Assuming n2
is of some built-in type, the cast to int &
type performs the reinterpretation of lvalue n1
(whatever type it had) as an lvalue of type int
.
In the context of int n2 = (int &) n1
declaration, if n1
is by itself an lvalue of type int
, the cast is superfluous, it changes absolutely nothing. If n1
is an lvalue of type const int
, then the cast simply casts away the constness, which is also superfluous in the above context. If n1
is an lvalue of some other type, the cast simply reinterprets memory occupied by n1
as an object of type int
(this is called type punning). If n1
is not an lvalue the code is ill-formed.
So, in the code like int n2 = (int&) n1
the cast to int &
is only non-redundant (has some actual effect) when it does type punning, i.e when n1
is an lvalue of some other type (not int
). For example
float n1 = 5.0;
int n2 = (int &) n1;
which would be equivalent to
int n2 = *(int *) &n1;
and to
int n2 = *reinterpret_cast<int *>(&n1);
Needless to say, this is a pretty bad programming practice.
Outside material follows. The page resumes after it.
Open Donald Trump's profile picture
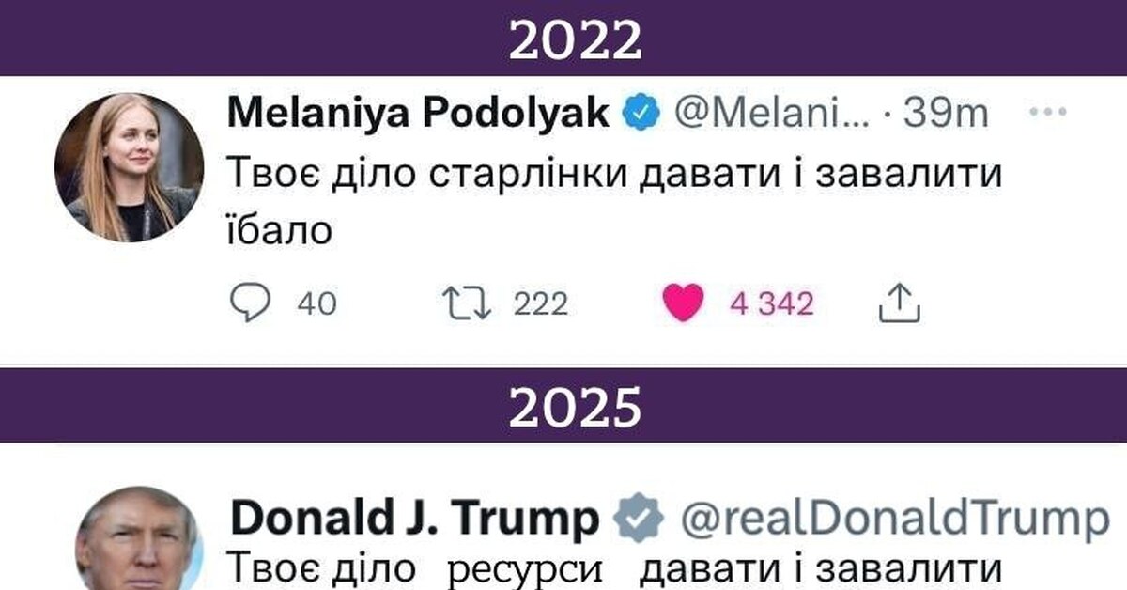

This is, BTW, one of the cases when using a dedicated C++-style cast is strongly preferred. If the author of the code used reinterpret_cast
instead of C-style cast, you probably wouldn't have to ask this question.
Of course, if n1
itself is of type int
, there's no meaningful explanation for this cast. In that case it is, again, completely superfluous.
P.S. There's also a possibility that n2
is a class with overloaded conversion operator to int &
type, which is a different story entirely... Anyway, you have to tell what n2
is when you ask questions like that.